Researchers at the Casey Eye Institute in Portland, OR, have designed a two-step decision tree method that they deemed a useful tool to detect keratoconus. Their study provided evidence that OCT corneal (and in particular epithelial) thickness map parameters and patterns offer diagnostic information, in addition to topography, for characterizing corneal ectatic conditions.

An eye was classified as keratoconic if both decision tree conditions were met. First, at least one of the four quantitative corneal thickness (minimum, minimum-maximum and superonasal-inferotemporal) and epithelial thickness (standard deviation) map parameters had to exceed cutoff values. Second, there had to be a concentric thinning pattern on the epithelial thickness map and coincident thinning pattern on corneal and epithelial thickness maps by visual inspection.

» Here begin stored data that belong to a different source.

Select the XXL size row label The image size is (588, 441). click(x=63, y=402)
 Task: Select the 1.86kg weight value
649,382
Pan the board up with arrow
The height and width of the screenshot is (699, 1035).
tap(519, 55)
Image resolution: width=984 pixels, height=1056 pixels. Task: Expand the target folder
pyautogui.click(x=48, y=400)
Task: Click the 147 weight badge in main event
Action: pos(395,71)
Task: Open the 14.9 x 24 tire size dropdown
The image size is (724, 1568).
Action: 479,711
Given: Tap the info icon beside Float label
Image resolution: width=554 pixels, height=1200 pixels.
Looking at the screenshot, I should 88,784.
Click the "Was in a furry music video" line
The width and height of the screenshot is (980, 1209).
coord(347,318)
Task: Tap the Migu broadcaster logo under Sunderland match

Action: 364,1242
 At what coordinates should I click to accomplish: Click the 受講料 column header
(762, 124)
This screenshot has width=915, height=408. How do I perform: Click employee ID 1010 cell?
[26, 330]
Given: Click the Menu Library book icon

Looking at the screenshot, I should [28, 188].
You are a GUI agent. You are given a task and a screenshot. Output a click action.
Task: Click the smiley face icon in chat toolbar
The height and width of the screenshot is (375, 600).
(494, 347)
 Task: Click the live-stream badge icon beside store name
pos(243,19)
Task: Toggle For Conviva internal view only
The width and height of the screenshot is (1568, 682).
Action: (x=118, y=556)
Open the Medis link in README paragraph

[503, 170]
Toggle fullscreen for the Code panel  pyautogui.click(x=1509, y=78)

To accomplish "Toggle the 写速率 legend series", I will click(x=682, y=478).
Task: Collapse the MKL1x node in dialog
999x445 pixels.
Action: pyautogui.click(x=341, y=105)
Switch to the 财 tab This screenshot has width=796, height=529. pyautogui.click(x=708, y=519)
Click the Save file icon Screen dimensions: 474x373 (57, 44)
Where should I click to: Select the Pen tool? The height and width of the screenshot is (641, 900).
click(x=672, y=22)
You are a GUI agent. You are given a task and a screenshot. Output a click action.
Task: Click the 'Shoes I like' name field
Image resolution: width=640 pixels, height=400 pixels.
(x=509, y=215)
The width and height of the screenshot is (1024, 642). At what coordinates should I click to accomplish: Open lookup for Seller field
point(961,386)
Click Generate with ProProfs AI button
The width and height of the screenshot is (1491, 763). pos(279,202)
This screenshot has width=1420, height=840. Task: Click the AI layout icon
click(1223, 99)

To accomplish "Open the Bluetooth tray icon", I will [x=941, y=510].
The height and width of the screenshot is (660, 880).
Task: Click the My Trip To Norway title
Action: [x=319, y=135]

The researchers used spectral-domain OCT to assess 54 eyes from 29 normal participants, 91 manifest keratoconic eyes from 65 patients, 12 subclinical keratoconic eyes from 11 patients and 19 forme fruste keratoconic (FFK) eyes from 19 patients. The decision tree correctly classified all normal eyes (100% specificity) and had good sensitivities for detecting manifest keratoconus (97.8%), subclinical keratoconus (100.0%) and FFK (73.7%).

While the team did not see any cases of false positive diagnoses of keratoconus in patients with corneal epitheliopathy in this study, they advise caution in applying their method to patients with significant corneal epitheliopathy.           

“The two-step decision tree method provided a useful tool to detect keratoconus, including FFK cases that would go undetected using standard topography-based indices,” they concluded. “Maps can be used in conjunction with topography to potentially improve diagnostic accuracy for keratoconus.”

Yang Y, Pavlatos E, Chamberlain W, et al. Keratoconus detection using OCT corneal and epithelial thickness map parameters and patterns. J Cataract Refract Surg. 2021;47(6):759-66.